Multiple biomarkers are often combined to improve disease diagnosis. The uniformly optimal combination, that is, with respect to all reasonable performance metrics, unfortunately requires excessive distributional modeling, to which the estimation can be sensitive. An alternative strategy is rather to pursue local optimality with respect to a specific performance metric. Nevertheless, existing methods may not target clinical utility of the intended medical test, which usually needs to operate above a certain sensitivity or specificity level, or do not have their statistical properties well studied and understood.
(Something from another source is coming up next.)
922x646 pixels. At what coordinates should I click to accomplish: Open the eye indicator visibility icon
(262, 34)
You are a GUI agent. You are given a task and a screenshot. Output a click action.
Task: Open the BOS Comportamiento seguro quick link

In this article, we develop and investigate a linear combination method to maximize the clinical utility empirically for such a constrained classification. The combination coefficient is shown to have cube root asymptotics. The convergence rate and limiting distribution of the predictive performance are subsequently established, exhibiting robustness of the method in comparison with others. An algorithm with sound statistical justification is devised for efficient and high-quality computation. Simulations corroborate the theoretical results, and demonstrate good statistical and computational performance. Illustration with a clinical study on aggressive prostate cancer detection is provided.